6 Data Management, Analysis and Validation

It should be noted that with the extremely large data sets that are a result of the data collection efforts for this project, it will take a significant amount of staff time to thoroughly quality assure the data. Moreover, data analysis will also require a significant amount of staff time. Both activities are ongoing processes.

6.1 Data Management

6.1.1 Purpose/Background

The following section identifies the processes and procedures that were used to acquire, transmit, transform, reduce, analyze, store, and retrieve data. These processes and procedures will maintain the data integrity and validity through application of the identified data custody protocols. Figure 2 shows the data flow from the shelters, lab analysis and NDOT traffic data to raw data storage, data review, and analysis.

6.1.2 Data Recording

The majority of the data collected for this study was recorded electronically. Field/lab personnel/teams used EPA-provided forms and checklists or develop documents as needed to accomplish data recording (EPA/FHWA Near-Road QAPP). To accomplish this, each monitoring site was equipped with data loggers. A data logger was set up to record each air quality monitor's output, perform specific data manipulations, and format the resulting data in preparation for downloading and subsequent loading to a SAS database(s). Data collected from real-time monitors (e.g., gas analyzers, sonic anemometers, etc.) were recovered via computers on a daily or near-daily basis.

[PROBLEM SET]:
**1.** According to the data management excerpt, how often were data from the real-time monitors recovered via computers?
**2.** Repeat the part of the data management excerpt between "6.1 Data Management" and "review, and analysis.", inclusive.
The data that come next are separate material and unrelated to the data management excerpt above.

[GIVEN MATERIAL]:
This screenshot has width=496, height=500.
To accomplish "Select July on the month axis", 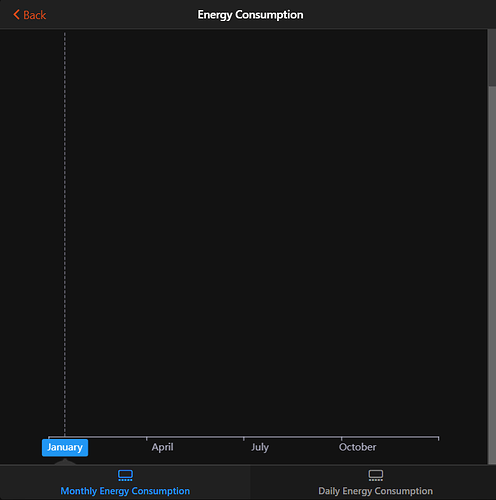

[TASK-BY-TASK OUTPUTS]:
**1.** On a daily or near-daily basis.

**2.**
6.1 Data Management

6.1.1 Purpose/Background

The following section identifies the processes and procedures that were used to acquire, transmit, transform, reduce, analyze, store, and retrieve data. These processes and procedures will maintain the data integrity and validity through application of the identified data custody protocols. Figure 2 shows the data flow from the shelters, lab analysis and NDOT traffic data to raw data storage, data review, and analysis.